**Met deze informatie:**
(1) Op welke datum kwam de afvaardiging van leidend ambtenaren volgens de nota opnieuw samen?
(2) Neem uit de nota het stuk van "De afvaardiging van" tot en met "ging daarmee akkoord." letterlijk over.

**Paginatekst:**
+ + + + +

Die werkgroep kwam samen op 24 februari 2012. Deze nota is daarvan een resultaat.
De afvaardiging van leidend ambtenaren kwam opnieuw samen op 7 maart. De inhoud
van deze nota werd toen als richting voorgelegd, en er werd gevraagd om met de
werkgroep een verdere stap richting plan van aanpak te kunnen zetten. De afvaardiging
ging daarmee akkoord.
De werkgroep zal nog eens samenkomen om het plan van aanpak voor de realisatie van
de knowledge base en het expertennetwerk verder uit te werken.
Uiteraard probeert de werkgroep ook maximaal af te stemmen met andere initiatieven
rond sociale media in de Vlaamse overheid, o.a. de initiatieven binnen MOVI, het netwerk
organisatiebeheersing en talrijke initiatieven binnen BZ.

+ + + + +

**Gegevensoverzicht:**
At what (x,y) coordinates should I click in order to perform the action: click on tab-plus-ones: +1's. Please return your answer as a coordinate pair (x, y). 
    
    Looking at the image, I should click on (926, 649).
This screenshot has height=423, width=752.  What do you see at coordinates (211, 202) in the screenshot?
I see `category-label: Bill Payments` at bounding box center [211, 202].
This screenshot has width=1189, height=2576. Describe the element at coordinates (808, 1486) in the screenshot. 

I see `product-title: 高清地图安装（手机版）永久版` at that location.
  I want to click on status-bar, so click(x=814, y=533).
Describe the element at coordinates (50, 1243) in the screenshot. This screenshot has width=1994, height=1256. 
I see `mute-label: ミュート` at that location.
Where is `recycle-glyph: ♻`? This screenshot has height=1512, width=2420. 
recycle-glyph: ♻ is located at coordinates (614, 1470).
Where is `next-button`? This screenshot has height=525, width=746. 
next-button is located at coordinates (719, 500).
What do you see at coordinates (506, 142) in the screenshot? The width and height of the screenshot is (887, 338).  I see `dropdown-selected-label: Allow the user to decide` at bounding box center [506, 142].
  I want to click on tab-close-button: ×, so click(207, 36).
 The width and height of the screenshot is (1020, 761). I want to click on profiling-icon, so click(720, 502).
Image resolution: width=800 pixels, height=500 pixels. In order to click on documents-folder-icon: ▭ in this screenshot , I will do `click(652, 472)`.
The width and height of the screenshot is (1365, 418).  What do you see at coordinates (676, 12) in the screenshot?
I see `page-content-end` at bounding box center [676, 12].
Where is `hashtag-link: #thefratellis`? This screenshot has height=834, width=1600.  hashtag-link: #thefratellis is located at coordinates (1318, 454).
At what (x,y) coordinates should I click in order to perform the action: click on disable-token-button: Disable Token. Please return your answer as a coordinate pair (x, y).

+ + + + +

**Antwoorden per opdracht:**
(1) Op 7 maart.

(2)
De afvaardiging van leidend ambtenaren kwam opnieuw samen op 7 maart. De inhoud
van deze nota werd toen als richting voorgelegd, en er werd gevraagd om met de
werkgroep een verdere stap richting plan van aanpak te kunnen zetten. De afvaardiging
ging daarmee akkoord.